**About this exercise:** Look for the line that has "[button] (21, 111)" in the material below; please repeat it and every line after it, exactly, up to and including the line that has "Afficher les informations", and nothing else.

**Records for this exercise:**
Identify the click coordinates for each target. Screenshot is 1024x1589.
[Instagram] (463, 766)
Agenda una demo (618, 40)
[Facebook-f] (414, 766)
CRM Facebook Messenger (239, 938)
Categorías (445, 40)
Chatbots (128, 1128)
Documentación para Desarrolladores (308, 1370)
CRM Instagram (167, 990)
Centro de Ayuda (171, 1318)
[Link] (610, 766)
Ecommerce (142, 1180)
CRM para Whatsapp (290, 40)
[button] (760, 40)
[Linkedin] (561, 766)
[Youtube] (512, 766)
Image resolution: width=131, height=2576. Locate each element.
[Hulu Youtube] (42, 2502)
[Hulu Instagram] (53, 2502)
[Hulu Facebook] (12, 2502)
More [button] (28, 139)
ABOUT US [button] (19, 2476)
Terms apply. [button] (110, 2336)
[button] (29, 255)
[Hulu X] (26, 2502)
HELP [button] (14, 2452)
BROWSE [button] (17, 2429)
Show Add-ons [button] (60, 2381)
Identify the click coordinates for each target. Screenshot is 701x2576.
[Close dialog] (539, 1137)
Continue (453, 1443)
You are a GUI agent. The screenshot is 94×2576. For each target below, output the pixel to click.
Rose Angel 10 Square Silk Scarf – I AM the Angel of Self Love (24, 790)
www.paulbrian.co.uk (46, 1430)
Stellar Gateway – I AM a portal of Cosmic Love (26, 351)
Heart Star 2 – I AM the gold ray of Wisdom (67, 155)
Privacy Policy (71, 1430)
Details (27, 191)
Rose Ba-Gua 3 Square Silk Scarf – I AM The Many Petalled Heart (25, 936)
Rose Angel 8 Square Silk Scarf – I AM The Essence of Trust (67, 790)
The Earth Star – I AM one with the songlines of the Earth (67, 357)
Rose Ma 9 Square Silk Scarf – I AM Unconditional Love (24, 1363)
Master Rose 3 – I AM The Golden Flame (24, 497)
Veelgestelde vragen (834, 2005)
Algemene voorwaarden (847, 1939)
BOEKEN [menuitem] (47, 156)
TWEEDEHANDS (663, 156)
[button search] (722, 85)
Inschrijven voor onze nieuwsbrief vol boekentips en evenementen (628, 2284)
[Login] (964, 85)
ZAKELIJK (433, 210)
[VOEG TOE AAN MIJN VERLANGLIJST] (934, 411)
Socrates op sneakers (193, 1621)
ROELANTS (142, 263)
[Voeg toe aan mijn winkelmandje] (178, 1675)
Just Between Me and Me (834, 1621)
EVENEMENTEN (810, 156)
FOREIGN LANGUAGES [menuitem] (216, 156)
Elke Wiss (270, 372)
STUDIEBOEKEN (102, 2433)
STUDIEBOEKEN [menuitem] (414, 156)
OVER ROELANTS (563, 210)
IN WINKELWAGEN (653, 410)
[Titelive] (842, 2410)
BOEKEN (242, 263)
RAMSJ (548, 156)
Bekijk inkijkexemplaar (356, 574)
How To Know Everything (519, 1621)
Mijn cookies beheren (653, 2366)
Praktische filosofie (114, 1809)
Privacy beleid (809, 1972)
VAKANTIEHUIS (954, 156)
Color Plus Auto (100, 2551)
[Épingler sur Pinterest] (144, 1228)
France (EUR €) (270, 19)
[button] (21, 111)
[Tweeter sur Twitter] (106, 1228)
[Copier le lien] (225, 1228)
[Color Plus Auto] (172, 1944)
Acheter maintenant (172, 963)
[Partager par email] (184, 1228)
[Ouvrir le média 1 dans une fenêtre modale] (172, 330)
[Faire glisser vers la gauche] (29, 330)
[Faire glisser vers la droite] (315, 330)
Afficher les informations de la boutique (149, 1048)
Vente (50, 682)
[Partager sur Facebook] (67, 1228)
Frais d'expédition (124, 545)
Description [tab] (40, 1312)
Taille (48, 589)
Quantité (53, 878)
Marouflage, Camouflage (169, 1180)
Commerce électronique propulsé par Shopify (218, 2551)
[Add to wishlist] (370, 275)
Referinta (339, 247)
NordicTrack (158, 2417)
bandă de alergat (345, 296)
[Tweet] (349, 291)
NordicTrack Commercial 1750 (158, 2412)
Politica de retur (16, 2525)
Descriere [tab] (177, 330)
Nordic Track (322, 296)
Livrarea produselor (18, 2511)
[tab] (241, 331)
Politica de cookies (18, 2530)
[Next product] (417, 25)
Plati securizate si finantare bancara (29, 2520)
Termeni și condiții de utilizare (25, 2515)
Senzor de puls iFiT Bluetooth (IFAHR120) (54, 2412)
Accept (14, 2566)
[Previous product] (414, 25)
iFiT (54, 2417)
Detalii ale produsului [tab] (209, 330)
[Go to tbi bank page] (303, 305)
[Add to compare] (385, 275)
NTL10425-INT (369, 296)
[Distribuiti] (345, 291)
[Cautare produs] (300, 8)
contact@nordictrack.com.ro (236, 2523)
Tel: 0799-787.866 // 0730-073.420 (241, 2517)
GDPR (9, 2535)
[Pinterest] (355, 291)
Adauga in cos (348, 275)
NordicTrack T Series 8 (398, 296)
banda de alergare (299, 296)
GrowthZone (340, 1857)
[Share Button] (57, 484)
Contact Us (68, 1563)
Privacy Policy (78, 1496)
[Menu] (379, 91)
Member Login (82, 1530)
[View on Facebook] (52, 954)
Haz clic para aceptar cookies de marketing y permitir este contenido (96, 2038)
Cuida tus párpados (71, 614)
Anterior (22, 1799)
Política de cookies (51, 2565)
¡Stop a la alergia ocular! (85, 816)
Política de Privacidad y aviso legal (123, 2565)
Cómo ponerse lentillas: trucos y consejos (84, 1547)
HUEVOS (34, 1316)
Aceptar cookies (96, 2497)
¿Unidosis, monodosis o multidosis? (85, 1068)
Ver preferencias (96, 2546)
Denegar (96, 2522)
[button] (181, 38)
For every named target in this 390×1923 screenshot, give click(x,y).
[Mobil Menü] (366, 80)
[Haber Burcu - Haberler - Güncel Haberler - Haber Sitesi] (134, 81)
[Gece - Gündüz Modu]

**Expected output:**
[button] (21, 111)
[Tweeter sur Twitter] (106, 1228)
[Copier le lien] (225, 1228)
[Color Plus Auto] (172, 1944)
Acheter maintenant (172, 963)
[Partager par email] (184, 1228)
[Ouvrir le média 1 dans une fenêtre modale] (172, 330)
[Faire glisser vers la gauche] (29, 330)
[Faire glisser vers la droite] (315, 330)
Afficher les informations de la boutique (149, 1048)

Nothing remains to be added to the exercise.